Automated ticket booking lines could be improved to better understand what customers are saying, thanks to research.
Computer scientists have pinpointed the most common speech recognition errors made by automated phone systems, in a bid to improve their accuracy.
The study, led by a scientist at the University, found that computers commonly fail to understand speech when it is peppered with ‘umm’ and ‘err’ sounds.
Also, men tend to be misunderstood more than women when talking to computers, partly because they umm and err more frequently, the research found.
Scientists also found that speech recognition systems commonly fail to identify the first word spoken in a phrase.
Researchers say this may be because the machine cannot put the word in context, or because the speaker inhales just before talking.
Computers also make mistakes with words that sound similar and can occur in similar contexts, such as ‘I saw him’ or ‘I saw them’.
This is exacerbated when the word is not enunciated properly. Variations in pitch, tone and speed can also cause the system to misunderstand voices.
Researchers carried out the study by recording phone discussions between pairs of people and feeding their conversation into a speech recognition system to see how much it could understand.

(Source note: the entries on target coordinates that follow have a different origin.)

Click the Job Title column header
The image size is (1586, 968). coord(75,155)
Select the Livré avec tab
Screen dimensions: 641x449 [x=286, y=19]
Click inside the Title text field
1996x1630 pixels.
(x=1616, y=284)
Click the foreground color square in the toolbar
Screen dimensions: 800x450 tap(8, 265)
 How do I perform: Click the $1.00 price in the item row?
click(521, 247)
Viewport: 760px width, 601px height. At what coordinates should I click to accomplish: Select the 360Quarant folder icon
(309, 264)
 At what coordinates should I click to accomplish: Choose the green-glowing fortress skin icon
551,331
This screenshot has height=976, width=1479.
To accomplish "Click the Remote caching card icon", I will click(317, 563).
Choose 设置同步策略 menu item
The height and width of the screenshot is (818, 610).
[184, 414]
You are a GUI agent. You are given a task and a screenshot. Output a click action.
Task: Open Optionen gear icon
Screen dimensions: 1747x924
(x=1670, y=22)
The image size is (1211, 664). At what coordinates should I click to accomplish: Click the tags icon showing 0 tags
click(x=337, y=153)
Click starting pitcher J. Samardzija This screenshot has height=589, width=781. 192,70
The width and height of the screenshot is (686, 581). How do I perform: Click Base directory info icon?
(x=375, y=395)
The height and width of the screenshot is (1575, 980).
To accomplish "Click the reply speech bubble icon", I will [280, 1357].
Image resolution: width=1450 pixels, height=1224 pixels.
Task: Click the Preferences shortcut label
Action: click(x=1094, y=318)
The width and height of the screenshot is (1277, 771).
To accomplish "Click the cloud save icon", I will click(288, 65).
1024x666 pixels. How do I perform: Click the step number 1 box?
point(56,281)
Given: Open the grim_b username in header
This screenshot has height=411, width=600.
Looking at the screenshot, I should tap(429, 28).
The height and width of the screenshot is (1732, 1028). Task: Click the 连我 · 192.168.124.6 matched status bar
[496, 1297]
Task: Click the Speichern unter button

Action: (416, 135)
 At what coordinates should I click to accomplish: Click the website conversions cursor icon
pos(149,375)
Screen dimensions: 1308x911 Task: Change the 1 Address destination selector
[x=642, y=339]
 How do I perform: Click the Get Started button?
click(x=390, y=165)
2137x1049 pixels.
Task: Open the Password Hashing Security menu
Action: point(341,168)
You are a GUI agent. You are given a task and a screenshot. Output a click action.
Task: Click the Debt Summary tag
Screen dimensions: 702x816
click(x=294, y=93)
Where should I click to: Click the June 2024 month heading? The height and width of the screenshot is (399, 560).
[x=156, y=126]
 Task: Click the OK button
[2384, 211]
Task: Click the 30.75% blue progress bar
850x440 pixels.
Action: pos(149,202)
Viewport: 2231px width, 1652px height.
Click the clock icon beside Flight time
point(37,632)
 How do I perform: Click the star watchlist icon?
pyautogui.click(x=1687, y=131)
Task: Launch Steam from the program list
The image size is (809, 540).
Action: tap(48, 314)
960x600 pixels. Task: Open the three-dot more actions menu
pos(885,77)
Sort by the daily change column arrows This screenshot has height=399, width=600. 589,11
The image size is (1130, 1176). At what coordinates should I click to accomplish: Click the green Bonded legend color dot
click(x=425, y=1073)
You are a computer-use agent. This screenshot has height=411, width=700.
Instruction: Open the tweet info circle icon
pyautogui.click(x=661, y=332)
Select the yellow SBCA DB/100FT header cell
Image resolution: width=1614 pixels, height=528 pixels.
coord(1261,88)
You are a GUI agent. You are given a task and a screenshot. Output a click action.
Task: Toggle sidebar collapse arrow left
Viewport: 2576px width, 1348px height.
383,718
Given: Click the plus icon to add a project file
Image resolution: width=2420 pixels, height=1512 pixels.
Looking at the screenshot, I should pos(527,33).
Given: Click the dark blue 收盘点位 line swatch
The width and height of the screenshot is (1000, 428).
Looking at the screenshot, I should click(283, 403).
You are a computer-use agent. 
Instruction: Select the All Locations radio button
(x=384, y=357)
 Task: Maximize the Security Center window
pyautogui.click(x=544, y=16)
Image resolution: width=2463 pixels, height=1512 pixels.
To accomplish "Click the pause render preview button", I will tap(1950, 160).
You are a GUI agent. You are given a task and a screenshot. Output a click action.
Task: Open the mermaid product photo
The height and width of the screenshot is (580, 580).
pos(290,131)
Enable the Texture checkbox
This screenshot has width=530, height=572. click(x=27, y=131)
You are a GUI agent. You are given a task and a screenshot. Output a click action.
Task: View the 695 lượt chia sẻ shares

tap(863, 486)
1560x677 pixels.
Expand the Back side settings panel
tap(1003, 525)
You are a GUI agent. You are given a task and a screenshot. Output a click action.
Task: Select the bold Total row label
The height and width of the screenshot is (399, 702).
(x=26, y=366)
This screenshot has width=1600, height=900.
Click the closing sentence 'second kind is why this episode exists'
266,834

The study, a collaboration between the University of Edinburgh and Stanford University, was published in the journal Speech Communication.
This work was supported by the Edinburgh-Stanford Link and the US Office of Naval Research.
Voices vary from one person to the next and it is challenging to design a computer system that can understand lots of different voices. We hope that by closely studying how people speak and how machines process this, we can help create better systems that will be simple and efficient for people to use.